On 03/05/11 19:59, Zooko O'Whielacronx wrote:
> Have you seen DJB's "Irrelevant patents on elliptic-curve cryptography"
> 
> http://cr.yp.to/ecdh/patents.html
> 
[...]
> My Curve25519 software never computes y, so it is not covered by the
> patent. It should, in any case, be obvious to the reader that a patent
> cannot cover compression mechanisms published seven years before the
> patent was filed.
> """
> 
> DJB also has this page, which goes into more detail about 6141420:
> 
> http://cr.yp.to/patents/us/6141420.html
> 
> Contrary to the "filed 1994.07.29" above, the patent was actually
> filed January 29, 1997:
> 
> http://patft.uspto.gov/netacgi/nph-Parser?Sect1=PTO1&Sect2=HITOFF&d=PALL&p=1&u=%2Fnetahtml%2FPTO%2Fsrchnum.htm&r=1&f=G&l=50&s1=6,141,420.PN.&OS=PN/6,141,420&RS=PN/6,141,420

True, but it has the "related U.S. patent document" with application number
282263, which was filed in July 1994. That date is what is most relevant
for the "published seven years before the patent was filed" comment.

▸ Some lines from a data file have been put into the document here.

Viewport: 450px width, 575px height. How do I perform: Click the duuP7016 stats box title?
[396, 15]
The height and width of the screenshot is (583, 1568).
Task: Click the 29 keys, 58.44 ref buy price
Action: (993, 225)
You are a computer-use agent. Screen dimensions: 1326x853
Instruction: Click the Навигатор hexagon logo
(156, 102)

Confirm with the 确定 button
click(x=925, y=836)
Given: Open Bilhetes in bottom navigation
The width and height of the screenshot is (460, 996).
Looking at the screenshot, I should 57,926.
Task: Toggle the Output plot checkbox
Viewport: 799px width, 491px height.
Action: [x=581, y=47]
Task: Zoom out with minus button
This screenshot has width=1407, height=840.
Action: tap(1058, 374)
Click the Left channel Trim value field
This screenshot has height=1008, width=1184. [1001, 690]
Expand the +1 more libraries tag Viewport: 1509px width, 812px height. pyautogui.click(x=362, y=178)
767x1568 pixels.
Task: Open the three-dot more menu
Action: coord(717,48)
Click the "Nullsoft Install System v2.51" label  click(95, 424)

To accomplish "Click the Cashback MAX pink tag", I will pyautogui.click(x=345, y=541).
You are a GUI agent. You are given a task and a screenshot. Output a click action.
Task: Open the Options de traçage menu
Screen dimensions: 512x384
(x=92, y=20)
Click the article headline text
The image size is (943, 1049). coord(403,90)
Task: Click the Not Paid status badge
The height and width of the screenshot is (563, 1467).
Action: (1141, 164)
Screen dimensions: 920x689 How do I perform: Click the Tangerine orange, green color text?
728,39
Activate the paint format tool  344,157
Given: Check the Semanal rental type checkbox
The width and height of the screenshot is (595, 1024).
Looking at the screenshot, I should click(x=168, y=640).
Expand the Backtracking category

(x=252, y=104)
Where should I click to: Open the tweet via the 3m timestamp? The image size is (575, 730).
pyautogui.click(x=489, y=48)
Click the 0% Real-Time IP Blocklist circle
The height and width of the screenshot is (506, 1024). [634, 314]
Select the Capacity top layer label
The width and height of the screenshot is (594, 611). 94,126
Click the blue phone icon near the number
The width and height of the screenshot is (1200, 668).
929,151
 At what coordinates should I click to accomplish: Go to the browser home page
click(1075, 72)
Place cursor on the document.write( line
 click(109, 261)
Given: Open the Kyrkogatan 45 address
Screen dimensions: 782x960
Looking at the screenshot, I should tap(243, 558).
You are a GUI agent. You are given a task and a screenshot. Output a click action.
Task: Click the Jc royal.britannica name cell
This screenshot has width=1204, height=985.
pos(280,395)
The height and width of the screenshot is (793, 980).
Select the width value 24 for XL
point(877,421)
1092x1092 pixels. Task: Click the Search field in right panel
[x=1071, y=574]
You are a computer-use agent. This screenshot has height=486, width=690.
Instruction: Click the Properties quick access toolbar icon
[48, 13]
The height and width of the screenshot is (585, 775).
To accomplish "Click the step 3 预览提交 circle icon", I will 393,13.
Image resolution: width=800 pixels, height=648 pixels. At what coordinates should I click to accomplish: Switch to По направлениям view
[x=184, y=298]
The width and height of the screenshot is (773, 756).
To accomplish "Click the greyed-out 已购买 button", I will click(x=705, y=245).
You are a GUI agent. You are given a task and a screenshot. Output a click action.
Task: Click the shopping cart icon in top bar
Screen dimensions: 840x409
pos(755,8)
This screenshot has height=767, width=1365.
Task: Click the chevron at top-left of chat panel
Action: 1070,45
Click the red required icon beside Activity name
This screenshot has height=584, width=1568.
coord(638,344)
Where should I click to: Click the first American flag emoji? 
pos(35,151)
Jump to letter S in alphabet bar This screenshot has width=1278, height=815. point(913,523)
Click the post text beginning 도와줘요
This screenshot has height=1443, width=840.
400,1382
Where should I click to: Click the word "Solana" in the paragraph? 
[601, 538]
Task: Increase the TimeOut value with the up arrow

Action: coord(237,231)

> Which means it expires January 29, 2017.

If a granted patent has prior art for a given claim, then it is invalid
for that claim, and cannot be infringed, so its expiration date is not
important. (The holder can of course claim that it is infringed, but they
could do that for any random patent they hold, regardless of relevance.)